Fig. 1: Probability model of the sky and its observation by a radio telescope. The arrows represent stochastic influences that are ultimately imprinted on the data. When reconstructing the sky signal from the data using NIFTy5, these correlations must be traced backwards in order to deduce causes from the observed effects. © South African Radio Astronomy Observatory; MPA
The Information Field Theory Group at the Max Planck Institute for Astrophysics has released a new version of the NIFTy software for scientific imaging. NIFTy5 generates an optimal imaging algorithm from the complex probability model of a measured signal. Such algorithms have already proven themselves in a number of astronomical applications and can now be used in other areas as well.
Each day, a large number of astronomical telescopes scan the sky at different wavelengths, from radio to optical to gamma rays. The images generated from these observations are usually the result of a complex series of calculations developed specifically for each telescope. But all these different telescopes observe the same cosmos – possibly just different facets of it. Therefore, it makes sense to standardize the imaging of all these instruments. Not only does this save a lot of work in developing different imaging algorithms, it also makes results from different telescopes easier to compare, allows measurements from different sources to be combined into one common image, and means that advances in software development will directly benefit a larger number of instruments.

→ **Data extract**

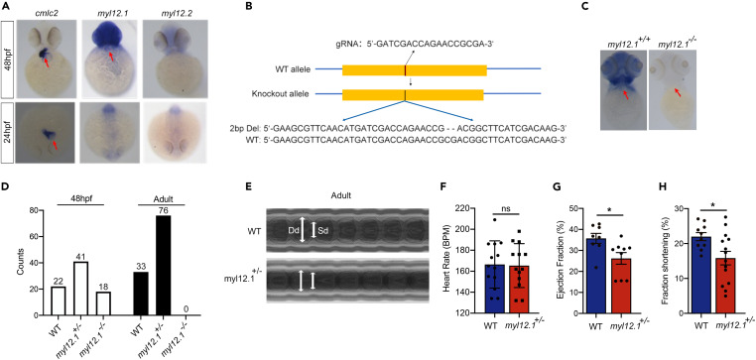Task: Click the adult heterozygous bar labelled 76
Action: click(x=164, y=265)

→ **Required work**
Answer these questions from the NIFTy5 text.
1. Which group at the Max Planck Institute for Astrophysics released NIFTy5?
2. What do the arrows in Fig. 1 represent?
3. Across what range of wavelengths do astronomical telescopes scan the sky each day?

→ **Exercise output**
1. The Information Field Theory Group.
2. Stochastic influences that are ultimately imprinted on the data.
3. From radio to optical to gamma rays.